# Meal Worms Question, Leopard Gecko



## Rawwwrchazli (Mar 16, 2012)

Please don't move this to the Live Foods section, no one ever answers me there and I really need to know what to do.

So about 50 of my meal worms have pupated over the last 3 days and I have no idea what to do with them.

I have a cricket colony and a locust colony, but I have no idea what to with all these pupae.

My Leo's aren't interested in eating them. At all.

WHAT DO I DO!?


----------



## PhillyDee (May 17, 2010)

Thriw them away? Feed them to the birds? Will they eat mealies? Start a colony of them. Hoy them in a big tub with cereals n stuff. Leave alone for months.


----------



## Rawwwrchazli (Mar 16, 2012)

PhillyDee said:


> Thriw them away? Feed them to the birds? Will they eat mealies? Start a colony of them. Hoy them in a big tub with cereals n stuff. Leave alone for months.

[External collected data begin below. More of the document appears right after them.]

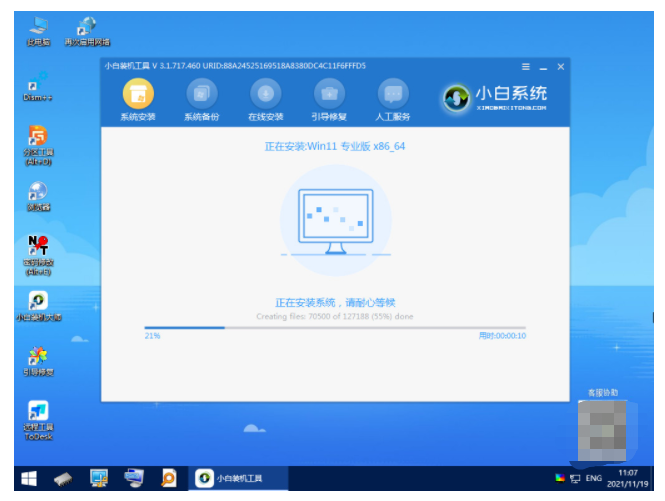
Task: Close the 小白装机工具 window
Action: (560, 67)
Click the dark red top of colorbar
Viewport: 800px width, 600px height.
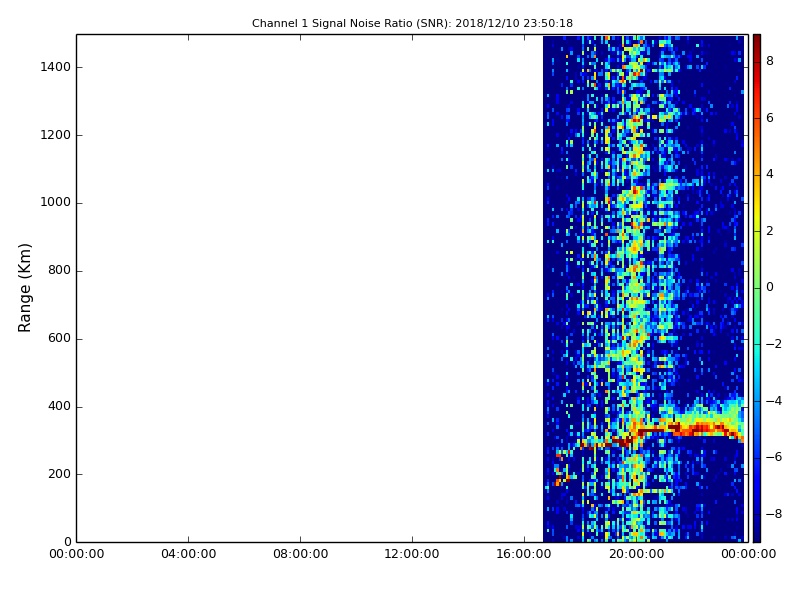point(756,39)
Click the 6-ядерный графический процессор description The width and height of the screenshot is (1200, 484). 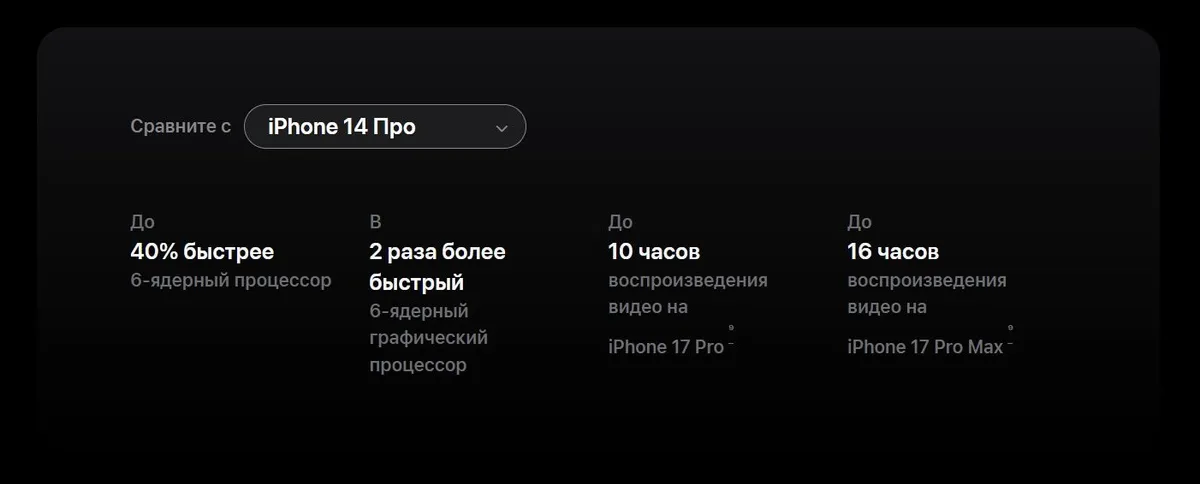(x=428, y=338)
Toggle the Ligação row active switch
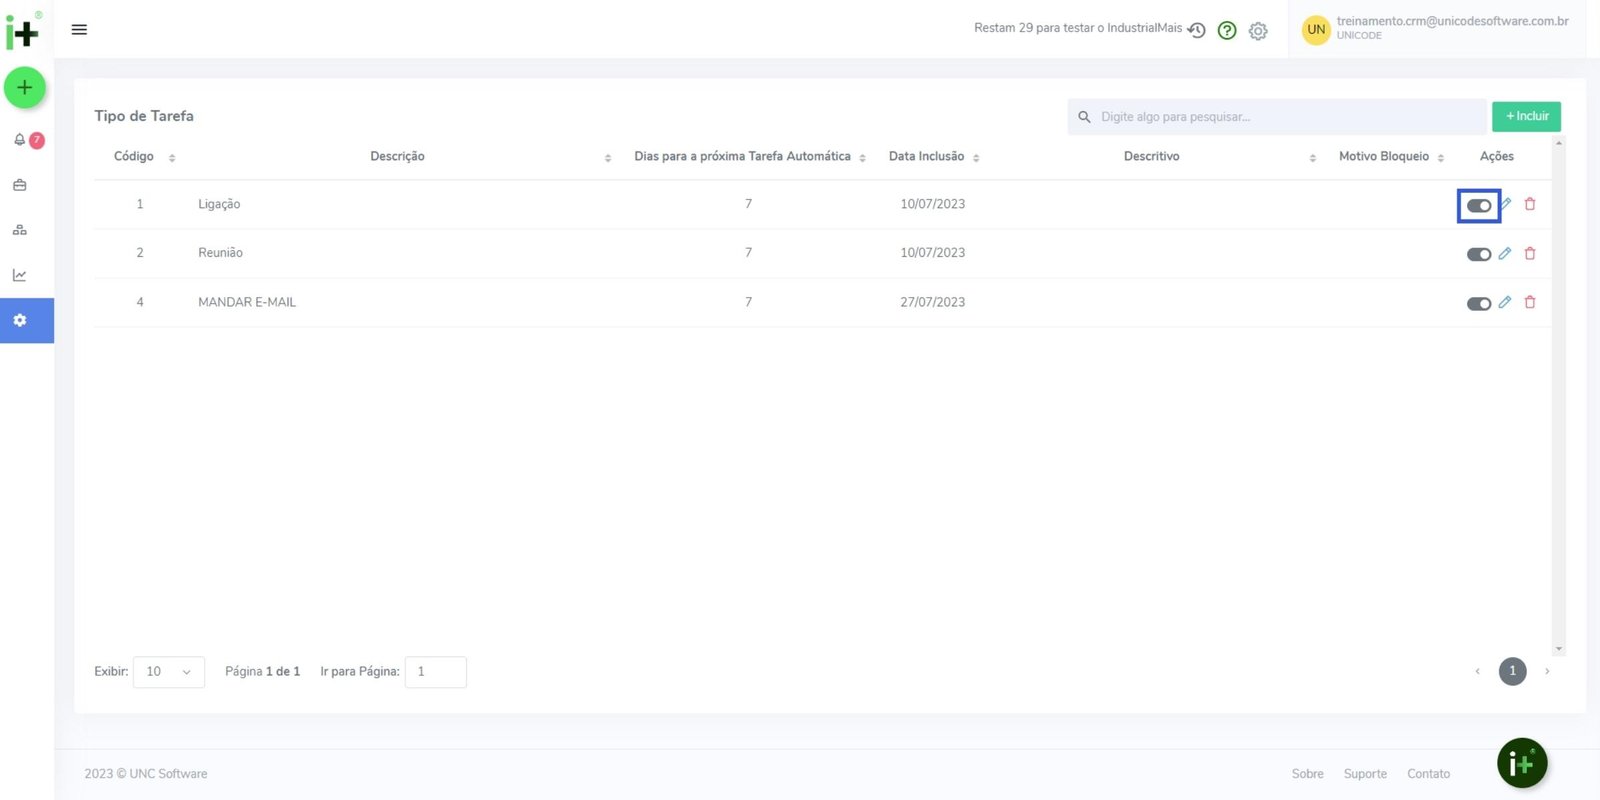1600x800 pixels. coord(1479,206)
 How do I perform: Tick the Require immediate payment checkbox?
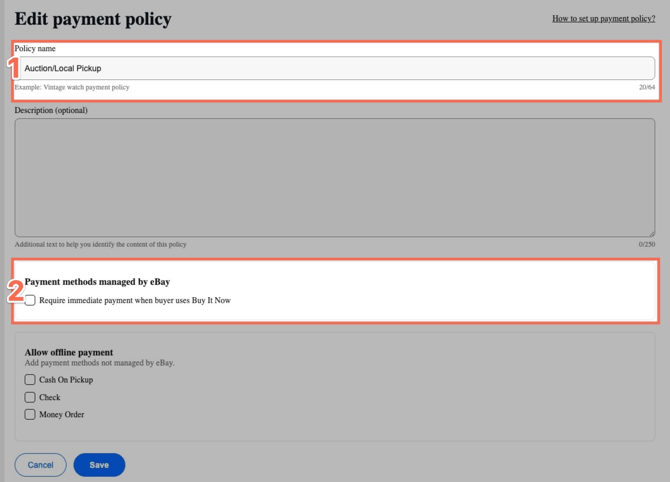pos(30,300)
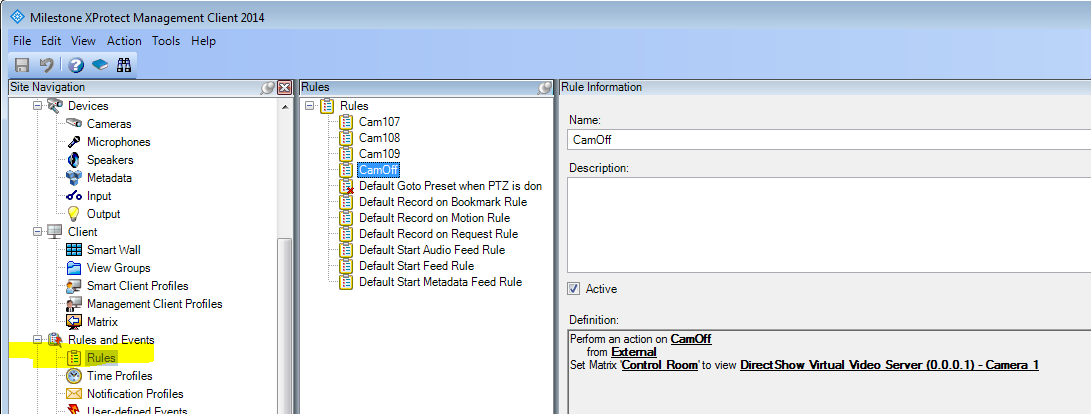The height and width of the screenshot is (414, 1091).
Task: Open the Tools menu
Action: coord(166,41)
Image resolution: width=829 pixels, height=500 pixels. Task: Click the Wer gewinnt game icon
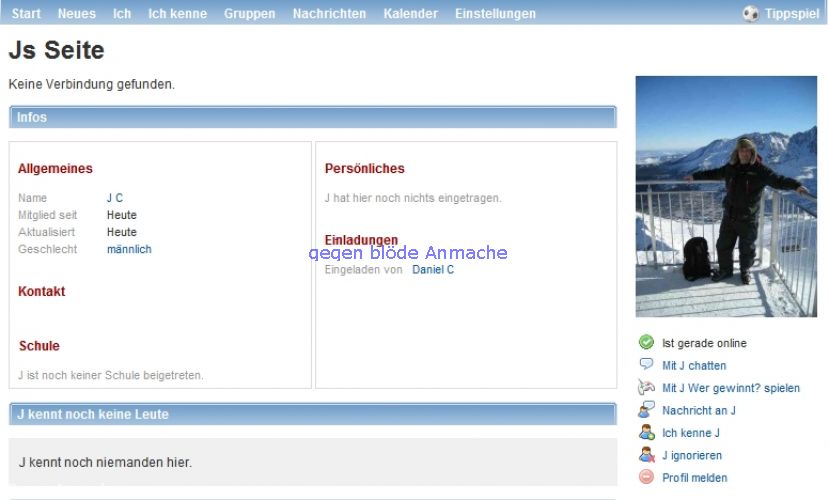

Will they develop if I do that, it'll save loads of money in the long run, that's why I have other colonies of other live foods. Just; I only have 7 Leos that eat the mealies, the Bosc and the Beardie aren't interested. I don't want to chuck them away, bit of a waste, might feed half to birds and leave the rest in a tub, see what happens.
Don't want to be over-run.


----------



## benjo (Oct 31, 2007)

i had a cat litter tray, half full with oats and some other none sugar cereals and a egg crate ontop of it and left them ontop of a warm area and hey presto too many mealies to use, so gave tubs of them to my mother to feed to her wild birdies.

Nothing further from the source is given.